Political prisoner Fatemeh Mosanna is being held at the women’s quarantine ward of Evin Prison despite her poor physical condition and urgent need for medical care.
Fatemeh Muthanna’s physical condition is reported to be very poor and she suffers from severe digestive problems such as diarrhea and vomiting, so that she cannot eat.
Instead of being transferred to the prison medical center, this political prisoner has received serum quarantine several times so far.
Fatemeh Muthanna was transferred to Taleghani Hospital in Tehran on August 19, 2020, while being unconscious. She was handcuffed to her bed in the hospital.
On the order of Amin Vaziri, the special prosecutor of political prisoners, she was barred from visiting her relatives.
Fatemeh Muthanna also had symptoms of fever and chills before being transferred to the hospital, and it is possible that she has been infected with the coronavirus.
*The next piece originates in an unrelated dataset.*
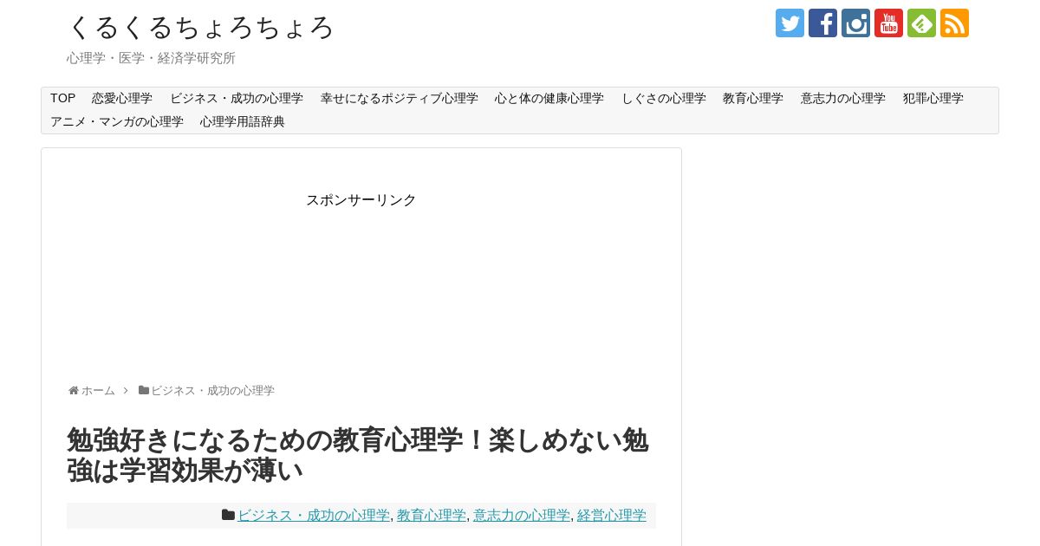Open 犯罪心理学 menu item

tap(933, 98)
She was returned to Evin Prison on August 26, 2020, on the orders of Amin Vaziri, without undergoing treatment.
When Iman Sadeghi, Ms. Mosanna’s son, went to her hospital to deliver some items for use in the hospital, he found out that his mother had been taken to prison against the doctor’s advice.
Iman Sadeghi then went to the prosecutor’s office to follow up on the matter, where Vaziri told him that your mother should recover in the quarantine ward.
Following Sadeghi’s objection to the issue, on the order of Vaziri, the agents expelled him from the prosecutor’s office.
Ms. Mosanna suffers from intestinal colitis and severe nervous migraine.
Since 2015, Hassan Sadeghi and his wife Fatemeh Mosanna have been serving 15-year prison sentences after being arrested in January 2013 for organizing a mourning ceremony for Hassan Sadeghi’s father Gholamhossein Sadeghi, a member of the People’s Mojahedin Organization of Iran (PMOI/MEK).
The government has confiscated all of the couple’s properties, including what Hassan Sadeghi had inherited from his father.
Hassan Sadeghi served another six years in prison back in the 1980s from the ages of 15 to 21 for engaging in political activities related to the PMOI.
During that time, Hassan Sadeghi’s wife Fatemeh Mosanna and her mother Ferdows Mahboubi served two and four years in prison respectively.
Ms. Mosanna’s brothers, Ali, Mostafa and Morteza Mosanna were executed in 1980s, all for the charge of “collaboration with the PMOI.
Thousands of political prisoners and members of the PMOI were executed without trial during the 1980s.
They were mostly young men and women, some just teenagers, imprisoned because of their political opinions and non-violent political activities.